# [Your objective]
Update the passage of the Korean speech-recognition Chatbot text that opens with the words containing "In order to" and closes with "by benchmarking [2].", replacing "benchmarking" with "comparison".

# [Excerpted text]
I. INTRODUCTION
In recent years, AI has been the mainstream technology of the 4th Industrial Revolution and has attracted the most attention in businesses, government policy and IT industry. However, it seems difficult for SMEs, Small-Giants and start-ups to follow the precise trends and indicators of the era in the 4th Industrial Revolution [2]. Among the AI industry groups, deep-running and speech-recognition are the most popular areas. Many companies invest and develop in this field, but it is not easy for start-ups and SMEs to survive. Many global companies have successfully developed interactive dialogue-based Chatbots using speech-recognition, but Korean speech-recognition based Chatbots are still poorly recognized than English Chatbots. The reason is that the UI was given more weight. The other is that the research perspective was different from the global one, due to AI research in Korea started later than global, and focused on only commercial aspects [1-3].
The goal of this study is to acquire user-oriented AI technology that has user-friendly interface and user-oriented usability. Therefore, it is necessary to implement the Chatbot system that can lead technological innovation by using accurate sentence analysis, syllable analysis, and automatic estimation word prediction method based on speech and text, and to secure technological ability to operate easily in Korean [2].
II. PREPARATION
Digital speech processing is classified into STT and TTS, that is, recognition and synthesis. Therefore, STT converts speech to text, and vice versa is TTS. STT is one of the hottest areas that have been continuously studied by many researchers. It also serves as an intermediary for dialogue between humans and robots. The reason why STT is attracting attention in AI industry is that it is applicable to various fields and it is one of the good tools to increase profit by fast and clear data processing [3,8].
In order to achieve the goal of this study, mobile applications developed from outside have been analyzed and the feasibility of utilizing the API has been examined. Based on this, practical problems were analyzed and the direction of development was determined. The external APIs to be analyzed is developed by best IT player in Korea such as KaKao, Naver, and ETRI. The advantage of the KaKao STT was obvious speech-recognition and clear and sophisticated word processing. However, it is not easy to systematic techniques in this study by benchmarking [2].
The advantage of ETRI STT was that it was able to analyze Korean sentences obviously and speed up data processing, but it was difficult to transplant to this study compared to other STTs because it used the basic interface.
For this study, various mobile devices such as Galaxy S7, Galaxy Note8, LG G6, Galaxy Tab A and LG V10 have been prepared. The main items tested were speech recognition rate and processing speed for each model. Further, WiFi and three mobile carrier’s networks were used to understand the diversity of the network [7].
MySQL and LINUX (Ubuntu, SSD Samsung 850, x86_64bit, intel-core i5-6600 @ CPU 3.30GHz) were used as database and server. The target application is a beverage ordering system, and the Chatbot engine will be implemented to use this application. The emphasis was on developing an engine that would make it easier to upgrade the application in the future. The reason for using many devices and servers during development is to minimize the inherent characteristic problems of each device [1].

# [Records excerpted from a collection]

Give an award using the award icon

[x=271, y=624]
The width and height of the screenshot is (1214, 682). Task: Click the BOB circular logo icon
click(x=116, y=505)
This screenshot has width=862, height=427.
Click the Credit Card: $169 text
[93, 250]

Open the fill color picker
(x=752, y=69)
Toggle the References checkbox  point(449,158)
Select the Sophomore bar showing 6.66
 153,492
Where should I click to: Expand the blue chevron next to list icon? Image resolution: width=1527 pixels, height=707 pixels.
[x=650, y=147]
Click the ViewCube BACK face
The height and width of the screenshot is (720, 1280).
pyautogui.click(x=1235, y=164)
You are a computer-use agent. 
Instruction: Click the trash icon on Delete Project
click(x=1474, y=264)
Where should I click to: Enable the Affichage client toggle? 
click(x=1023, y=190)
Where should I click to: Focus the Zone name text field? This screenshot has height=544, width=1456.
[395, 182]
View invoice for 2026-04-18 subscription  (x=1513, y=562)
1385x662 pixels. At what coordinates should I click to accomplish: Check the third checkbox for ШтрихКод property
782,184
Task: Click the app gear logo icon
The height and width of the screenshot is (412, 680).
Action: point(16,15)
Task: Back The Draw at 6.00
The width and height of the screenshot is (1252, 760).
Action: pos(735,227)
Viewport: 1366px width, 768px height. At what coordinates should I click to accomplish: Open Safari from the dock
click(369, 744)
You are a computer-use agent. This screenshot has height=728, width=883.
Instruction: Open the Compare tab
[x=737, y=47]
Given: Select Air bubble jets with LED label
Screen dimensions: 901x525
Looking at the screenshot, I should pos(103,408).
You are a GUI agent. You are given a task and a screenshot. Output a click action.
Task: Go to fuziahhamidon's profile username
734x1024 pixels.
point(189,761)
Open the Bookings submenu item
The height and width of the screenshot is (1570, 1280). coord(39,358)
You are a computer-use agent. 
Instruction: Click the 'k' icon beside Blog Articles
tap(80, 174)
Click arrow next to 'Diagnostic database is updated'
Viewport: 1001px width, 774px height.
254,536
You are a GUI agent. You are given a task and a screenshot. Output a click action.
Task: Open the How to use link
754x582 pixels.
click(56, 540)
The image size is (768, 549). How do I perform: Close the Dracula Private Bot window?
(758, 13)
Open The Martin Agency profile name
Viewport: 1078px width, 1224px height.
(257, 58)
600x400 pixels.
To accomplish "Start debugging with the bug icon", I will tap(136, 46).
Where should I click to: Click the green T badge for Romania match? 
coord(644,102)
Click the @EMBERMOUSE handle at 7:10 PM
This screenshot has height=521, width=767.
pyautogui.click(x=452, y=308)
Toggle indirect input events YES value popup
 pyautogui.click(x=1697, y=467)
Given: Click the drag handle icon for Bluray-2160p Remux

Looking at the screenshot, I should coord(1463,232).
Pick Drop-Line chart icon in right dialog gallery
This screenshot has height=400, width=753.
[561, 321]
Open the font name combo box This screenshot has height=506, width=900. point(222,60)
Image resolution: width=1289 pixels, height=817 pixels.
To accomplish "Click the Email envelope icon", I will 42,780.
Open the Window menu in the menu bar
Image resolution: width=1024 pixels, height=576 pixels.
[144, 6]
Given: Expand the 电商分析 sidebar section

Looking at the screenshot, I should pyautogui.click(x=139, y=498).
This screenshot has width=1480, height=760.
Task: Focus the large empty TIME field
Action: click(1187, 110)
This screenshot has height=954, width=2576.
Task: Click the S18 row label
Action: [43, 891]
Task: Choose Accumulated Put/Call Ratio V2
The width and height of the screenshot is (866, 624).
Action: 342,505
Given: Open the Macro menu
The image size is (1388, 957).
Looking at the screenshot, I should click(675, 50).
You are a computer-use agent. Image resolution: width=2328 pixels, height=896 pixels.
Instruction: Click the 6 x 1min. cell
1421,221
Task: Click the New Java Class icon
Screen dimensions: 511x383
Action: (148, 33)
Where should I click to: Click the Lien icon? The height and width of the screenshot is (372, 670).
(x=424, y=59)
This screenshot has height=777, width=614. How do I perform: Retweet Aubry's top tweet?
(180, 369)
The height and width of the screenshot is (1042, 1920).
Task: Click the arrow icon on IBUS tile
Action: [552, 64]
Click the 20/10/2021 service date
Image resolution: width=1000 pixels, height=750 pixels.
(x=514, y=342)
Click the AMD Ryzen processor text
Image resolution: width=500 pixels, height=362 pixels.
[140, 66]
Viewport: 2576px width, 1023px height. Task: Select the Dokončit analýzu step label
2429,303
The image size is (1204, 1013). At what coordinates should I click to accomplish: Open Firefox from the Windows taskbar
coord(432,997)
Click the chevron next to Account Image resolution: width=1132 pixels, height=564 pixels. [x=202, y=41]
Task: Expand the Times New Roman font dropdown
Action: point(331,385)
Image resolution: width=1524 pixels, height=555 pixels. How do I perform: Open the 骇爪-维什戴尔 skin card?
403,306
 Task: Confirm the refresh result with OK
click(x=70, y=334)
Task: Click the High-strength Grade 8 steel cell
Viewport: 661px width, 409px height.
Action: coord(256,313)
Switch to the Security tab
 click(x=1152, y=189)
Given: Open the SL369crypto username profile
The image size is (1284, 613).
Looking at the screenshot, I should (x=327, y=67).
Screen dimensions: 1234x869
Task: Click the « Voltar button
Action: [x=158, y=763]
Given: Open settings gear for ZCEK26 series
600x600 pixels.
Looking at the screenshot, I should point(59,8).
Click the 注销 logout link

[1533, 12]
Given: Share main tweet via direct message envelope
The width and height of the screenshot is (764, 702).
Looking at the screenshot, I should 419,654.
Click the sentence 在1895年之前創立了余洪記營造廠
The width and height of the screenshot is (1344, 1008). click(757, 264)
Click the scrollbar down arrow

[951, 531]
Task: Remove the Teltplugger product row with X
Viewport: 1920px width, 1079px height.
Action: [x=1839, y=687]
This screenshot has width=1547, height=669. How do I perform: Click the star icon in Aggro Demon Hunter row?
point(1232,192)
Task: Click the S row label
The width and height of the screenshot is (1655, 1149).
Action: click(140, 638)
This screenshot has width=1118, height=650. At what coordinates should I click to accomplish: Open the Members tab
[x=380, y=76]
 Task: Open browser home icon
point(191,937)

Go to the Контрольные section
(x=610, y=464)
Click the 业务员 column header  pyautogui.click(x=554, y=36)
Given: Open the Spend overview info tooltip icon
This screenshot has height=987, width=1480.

# [Written reply]
In order to achieve the goal of this study, mobile applications developed from outside have been analyzed and the feasibility of utilizing the API has been examined. Based on this, practical problems were analyzed and the direction of development was determined. The external APIs to be analyzed is developed by best IT player in Korea such as KaKao, Naver, and ETRI. The advantage of the KaKao STT was obvious speech-recognition and clear and sophisticated word processing. However, it is not easy to systematic techniques in this study by comparison [2].